■ **Excerpt provided**
In August 1985, Mr. Ilan was transferred to the Arab Sector, and after completing his education in the Arabic language and full training as an Investigator, he was posted in the Interrogations Division of the Judea & Samaria Region in the Ramallah Unit.

It was there that he was promoted to the position of Chief Investigator in Ramallah and Deputy Chief Investigator in Judea.

Between the years 1995–1997, Mr. Ilan served as the Head of the Gaza Desk, acting as the Chief Intelligence and Operations Officer of the Gaza Region. It was in this position that Mr. Ilan played a crucial and decisive role in the elimination of the top terrorist known as the “Engineer”, Yahya Ayyash, the chief bombmaker of Hamas and the leader of the West Bank battalion of the Izz ad-Din al-Qassam Brigades.

Mr. Ilan served for a total of 31 years in the Israel Security Agency, during which he climbed the Agency’s ranks and held an impressive number of top positions. From these it is worth noting the following prominent roles:

Commander of the Israel Security Agency in Samaria during the Second Intifada, during the years 2000–2003. It was during these years that Operation Defensive Shield was implemented, which dealt severe blows to the terrorist infrastructure in Judea & Samaria.

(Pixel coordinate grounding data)
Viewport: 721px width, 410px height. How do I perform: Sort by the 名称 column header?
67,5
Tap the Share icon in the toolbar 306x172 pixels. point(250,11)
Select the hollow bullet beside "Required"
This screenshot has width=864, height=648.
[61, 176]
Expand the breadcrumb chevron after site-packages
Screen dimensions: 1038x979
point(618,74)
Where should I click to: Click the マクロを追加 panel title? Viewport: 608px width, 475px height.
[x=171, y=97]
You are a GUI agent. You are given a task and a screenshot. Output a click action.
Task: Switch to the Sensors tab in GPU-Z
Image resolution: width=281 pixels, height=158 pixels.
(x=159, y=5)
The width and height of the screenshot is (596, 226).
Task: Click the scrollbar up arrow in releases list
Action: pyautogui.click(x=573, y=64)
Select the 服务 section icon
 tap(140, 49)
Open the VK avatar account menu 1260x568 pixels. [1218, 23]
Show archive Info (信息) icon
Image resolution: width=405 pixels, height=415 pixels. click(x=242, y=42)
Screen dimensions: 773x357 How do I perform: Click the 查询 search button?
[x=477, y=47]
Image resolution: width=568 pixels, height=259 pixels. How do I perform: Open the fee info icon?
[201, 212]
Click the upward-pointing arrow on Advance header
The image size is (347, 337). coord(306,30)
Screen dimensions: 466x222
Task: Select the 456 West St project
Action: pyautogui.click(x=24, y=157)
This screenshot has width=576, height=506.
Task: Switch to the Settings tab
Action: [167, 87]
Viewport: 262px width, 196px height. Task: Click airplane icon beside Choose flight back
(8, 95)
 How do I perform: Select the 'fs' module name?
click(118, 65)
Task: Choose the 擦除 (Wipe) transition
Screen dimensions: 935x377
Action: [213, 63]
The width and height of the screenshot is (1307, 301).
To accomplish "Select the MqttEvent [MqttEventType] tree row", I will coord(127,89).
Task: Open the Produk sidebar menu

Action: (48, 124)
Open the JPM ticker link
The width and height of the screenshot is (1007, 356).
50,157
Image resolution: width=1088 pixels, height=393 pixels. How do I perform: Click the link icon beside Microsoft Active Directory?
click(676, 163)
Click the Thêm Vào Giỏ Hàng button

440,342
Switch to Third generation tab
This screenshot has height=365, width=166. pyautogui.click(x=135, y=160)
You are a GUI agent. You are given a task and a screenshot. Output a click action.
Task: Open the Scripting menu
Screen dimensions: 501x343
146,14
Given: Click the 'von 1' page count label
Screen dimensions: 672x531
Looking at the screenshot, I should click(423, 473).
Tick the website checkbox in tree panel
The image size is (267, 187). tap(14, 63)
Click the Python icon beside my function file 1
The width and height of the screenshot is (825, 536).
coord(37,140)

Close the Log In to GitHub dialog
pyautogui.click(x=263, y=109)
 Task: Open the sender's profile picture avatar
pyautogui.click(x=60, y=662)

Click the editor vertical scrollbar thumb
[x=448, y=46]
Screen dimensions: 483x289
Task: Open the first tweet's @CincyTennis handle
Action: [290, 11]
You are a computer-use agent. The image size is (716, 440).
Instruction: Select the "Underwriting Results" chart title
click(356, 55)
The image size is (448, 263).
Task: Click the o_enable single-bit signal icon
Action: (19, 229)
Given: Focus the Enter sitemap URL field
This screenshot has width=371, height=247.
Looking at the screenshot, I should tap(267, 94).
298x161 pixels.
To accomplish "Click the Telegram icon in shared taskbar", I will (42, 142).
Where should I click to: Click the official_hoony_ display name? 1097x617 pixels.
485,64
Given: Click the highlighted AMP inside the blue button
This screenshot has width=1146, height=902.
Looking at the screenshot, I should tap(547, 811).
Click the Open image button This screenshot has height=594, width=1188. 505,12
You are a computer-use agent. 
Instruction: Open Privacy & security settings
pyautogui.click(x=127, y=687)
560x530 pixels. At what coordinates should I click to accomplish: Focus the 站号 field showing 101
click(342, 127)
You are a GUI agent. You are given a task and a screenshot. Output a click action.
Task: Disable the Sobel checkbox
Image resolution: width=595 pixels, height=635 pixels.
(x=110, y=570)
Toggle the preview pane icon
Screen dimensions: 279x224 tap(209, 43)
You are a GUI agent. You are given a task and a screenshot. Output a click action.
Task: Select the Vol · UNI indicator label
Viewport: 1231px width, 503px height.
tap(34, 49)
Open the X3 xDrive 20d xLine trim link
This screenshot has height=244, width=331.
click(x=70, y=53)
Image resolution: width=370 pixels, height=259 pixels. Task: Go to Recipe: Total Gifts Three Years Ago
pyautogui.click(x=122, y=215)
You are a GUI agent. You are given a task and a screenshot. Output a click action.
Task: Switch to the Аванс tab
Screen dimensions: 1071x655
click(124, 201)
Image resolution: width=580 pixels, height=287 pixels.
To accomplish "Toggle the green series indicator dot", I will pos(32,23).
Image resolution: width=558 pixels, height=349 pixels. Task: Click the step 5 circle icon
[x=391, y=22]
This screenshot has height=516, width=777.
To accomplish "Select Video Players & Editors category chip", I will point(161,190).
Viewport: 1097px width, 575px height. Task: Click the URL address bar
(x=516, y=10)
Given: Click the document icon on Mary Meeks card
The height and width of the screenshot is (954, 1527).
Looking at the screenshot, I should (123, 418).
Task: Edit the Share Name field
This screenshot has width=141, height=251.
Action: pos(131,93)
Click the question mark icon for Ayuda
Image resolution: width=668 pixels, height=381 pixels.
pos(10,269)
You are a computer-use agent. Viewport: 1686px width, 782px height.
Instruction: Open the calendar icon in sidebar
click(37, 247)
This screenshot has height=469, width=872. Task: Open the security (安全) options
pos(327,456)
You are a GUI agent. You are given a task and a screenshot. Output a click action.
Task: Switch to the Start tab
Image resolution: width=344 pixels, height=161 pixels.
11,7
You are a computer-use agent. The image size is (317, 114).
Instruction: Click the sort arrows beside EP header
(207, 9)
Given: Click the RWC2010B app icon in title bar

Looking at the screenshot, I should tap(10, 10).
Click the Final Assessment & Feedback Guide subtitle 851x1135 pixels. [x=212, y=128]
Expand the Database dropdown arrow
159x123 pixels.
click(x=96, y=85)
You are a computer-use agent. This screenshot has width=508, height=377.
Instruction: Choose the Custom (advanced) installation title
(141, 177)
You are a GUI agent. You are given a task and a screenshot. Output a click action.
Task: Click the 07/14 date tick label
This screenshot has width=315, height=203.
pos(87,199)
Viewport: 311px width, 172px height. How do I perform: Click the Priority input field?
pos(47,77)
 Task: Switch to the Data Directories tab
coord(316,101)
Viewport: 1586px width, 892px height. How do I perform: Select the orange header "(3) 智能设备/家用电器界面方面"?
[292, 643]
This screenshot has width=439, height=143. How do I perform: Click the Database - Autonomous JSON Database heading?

■ **Things to do**
1) Reproduce the portion of the excerpt about Mr. Ilan's career starting with "In August 1985, Mr." and going on through "ad-Din al-Qassam Brigades.".
2) Answer these questions from the excerpt about Mr. Ilan's career:
(a) In what month and year was Mr. Ilan transferred to the Arab Sector?
(b) What position did he hold between 1995 and 1997?
(c) For how many years in total did he serve in the Israel Security Agency?

■ **Per-task outputs**
1)
In August 1985, Mr. Ilan was transferred to the Arab Sector, and after completing his education in the Arabic language and full training as an Investigator, he was posted in the Interrogations Division of the Judea & Samaria Region in the Ramallah Unit.

It was there that he was promoted to the position of Chief Investigator in Ramallah and Deputy Chief Investigator in Judea.

Between the years 1995–1997, Mr. Ilan served as the Head of the Gaza Desk, acting as the Chief Intelligence and Operations Officer of the Gaza Region. It was in this position that Mr. Ilan played a crucial and decisive role in the elimination of the top terrorist known as the “Engineer”, Yahya Ayyash, the chief bombmaker of Hamas and the leader of the West Bank battalion of the Izz ad-Din al-Qassam Brigades.

2)
(a) August 1985
(b) Head of the Gaza Desk
(c) 31 years